Linear regression analysis of the data from the mobile and the stationary platforms showed good agreement, albeit with small systematic negative biases for O3 and NO2, and large coefficients of determination for ozone, NO2 and Ox for both data sets from both platforms. NO data, however, did show much poorer agreement and correlation, compared to the other variables.
Generally, agreement between the mobile platform data and the network station data was better when the mobile platform data were collected closer to the network station. Nevertheless, for the abovementioned variables reasonable agreement between the data was found for distances up to 10 km from the network station.
These results were used to develop a method to quality assure mobile measurement data from long-term field measurements by using data acquired within a certain distance to an air quality network station and using median values over 40 hours of data.

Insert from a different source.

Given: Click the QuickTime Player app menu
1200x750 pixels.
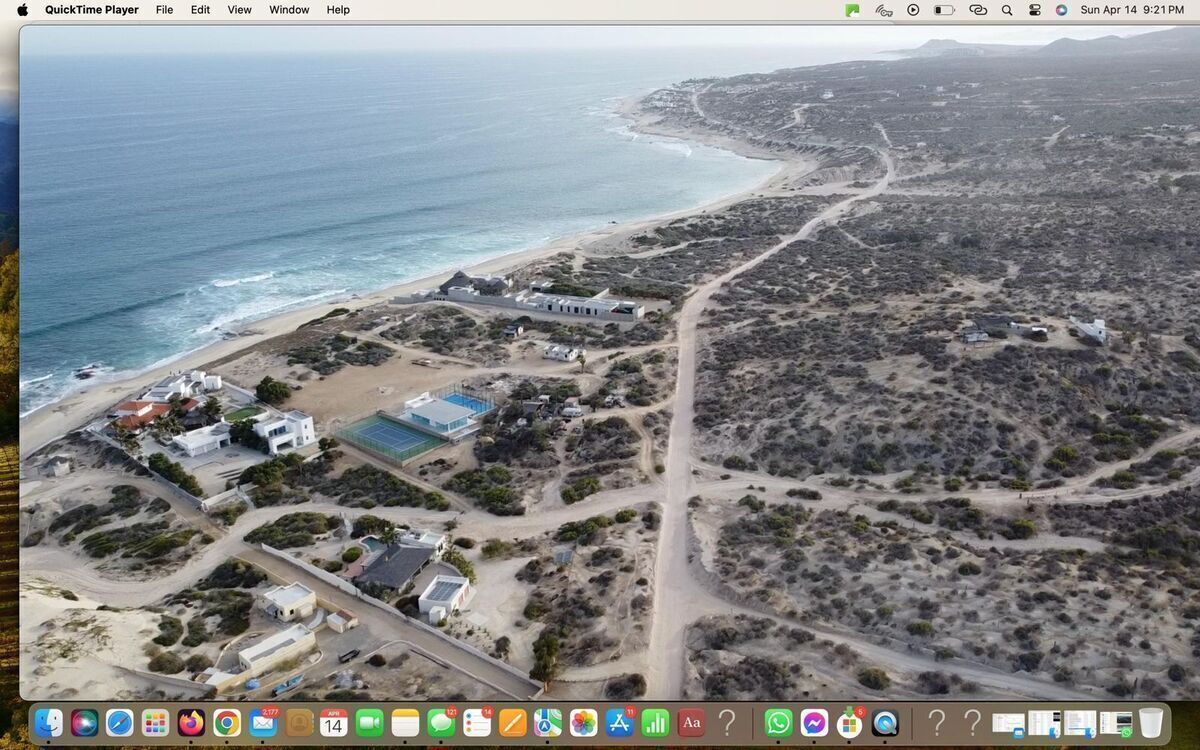Looking at the screenshot, I should pos(91,10).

The manuscript is well structured and clearly written. The results show that for some pollutants, comparison of mobile data with data from an air quality network station in the vicinity might be used to determine calibration drifts or malfunctions of mobile instruments under certain conditions. For this purpose, the manuscript will be useful for applications where mobile measurements were conducted over extended times within a certain area, which also contains a fixed monitoring site. However, the poor comparison results for NO, which is a pollutant, which is dominated by local sources, shows that such a quality assurance approach can only be applied for pollutants which have a very homogeneous spatial distribution over an area of several km extension. Strong spatial variability of pollutant concentrations will make such an approach impossible. This limitation will likely not only apply for NO (which was measured in the study), but also for particle-related variables like BC or particle number concentration, which also show a large spatial inhomogeneity. It would be desirable, if the authors would more critically assess their approach with respect to such limitations also in the general sections of their manuscript like the abstract and the conclusions section. This critical assessment should also include the fact that regionally homogeneous distribution of pollutants – which is necessary for the suggested in-field quality assurance method – also likely makes it less necessary to map out pollutant distribution with a narrow-gridded driving pattern, which takes a lot of effort to perform. The balance between mapping out pollutants with sufficient spatial resolution and having the possibility of using “remote” stationary measurements for quality assurance – potentially by applying sufficient temporal averaging – should be discussed.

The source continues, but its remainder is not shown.